What this task involves | Please rewrite the records below with "Click" renamed to "Select" everywhere and every other word unchanged. Omit the pictures from your version.

Item-finding records |
** begin **
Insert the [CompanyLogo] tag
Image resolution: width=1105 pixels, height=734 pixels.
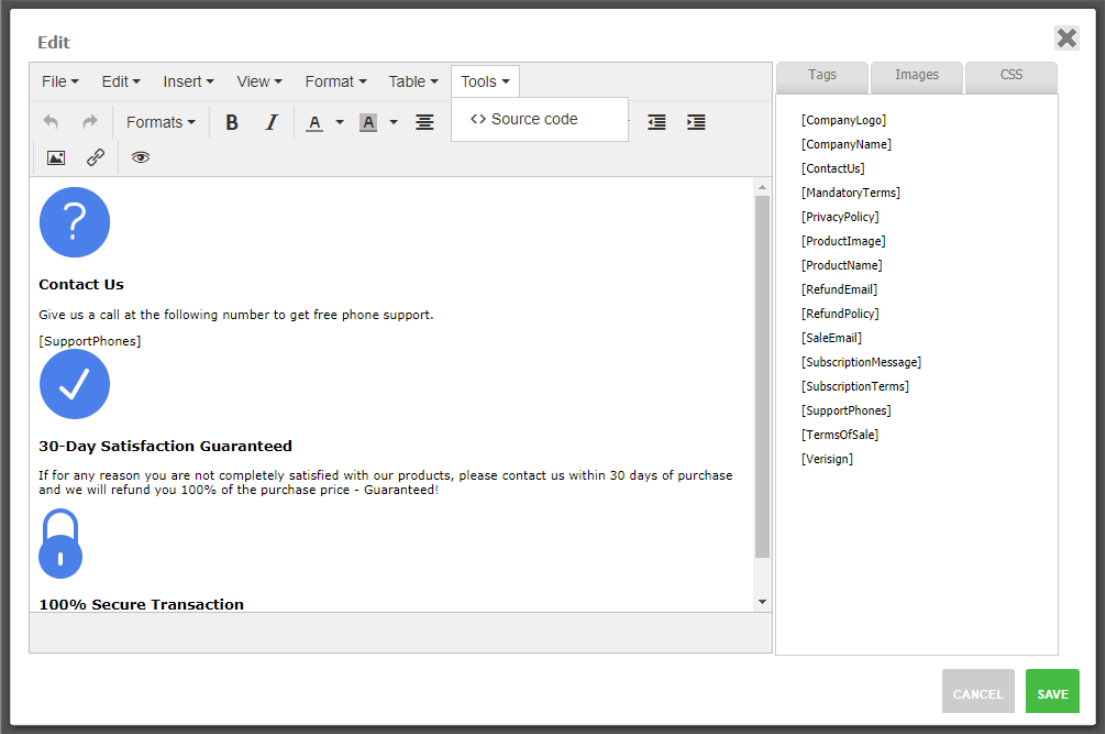(843, 120)
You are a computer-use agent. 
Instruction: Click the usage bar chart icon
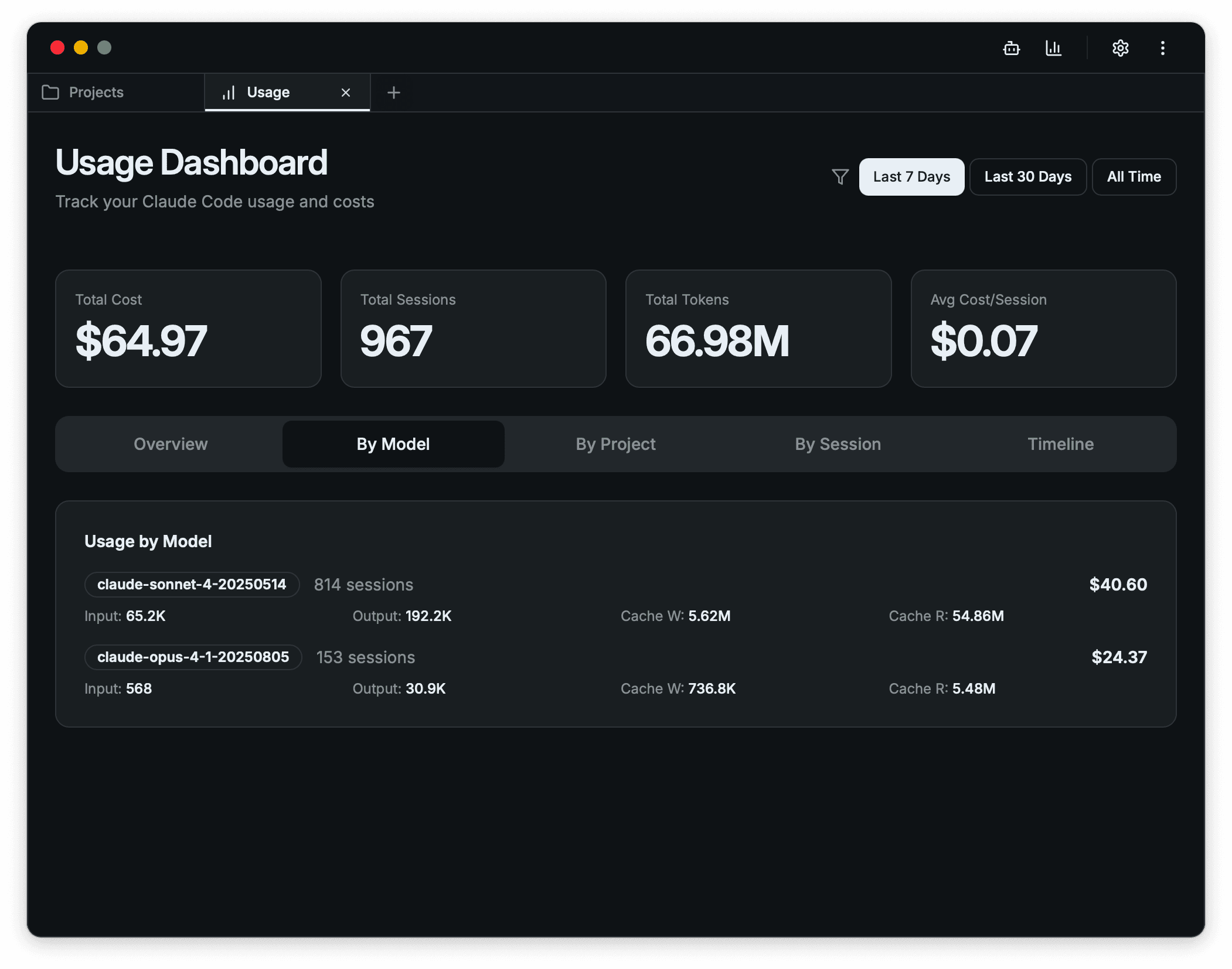tap(1053, 48)
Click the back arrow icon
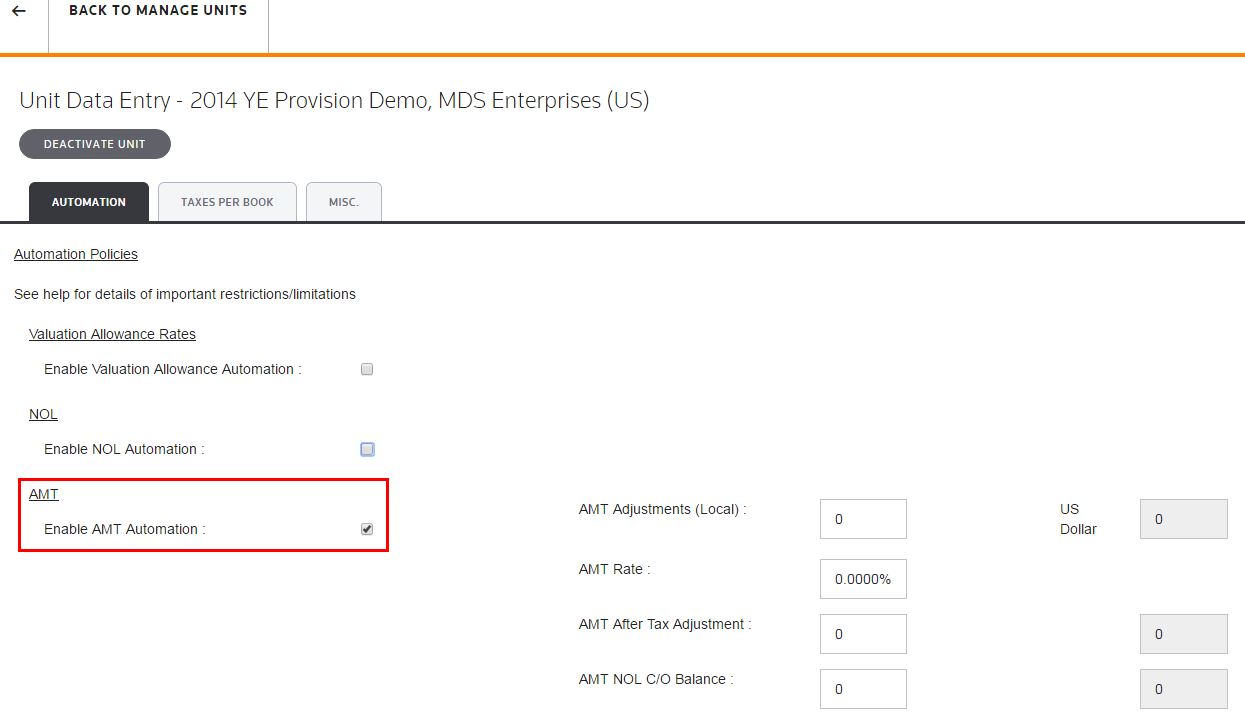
** end **
Exercise output |
Insert the [CompanyLogo] tag
Image resolution: width=1105 pixels, height=734 pixels.
(843, 120)
You are a computer-use agent. 
Instruction: Select the usage bar chart icon
tap(1053, 48)
Select the back arrow icon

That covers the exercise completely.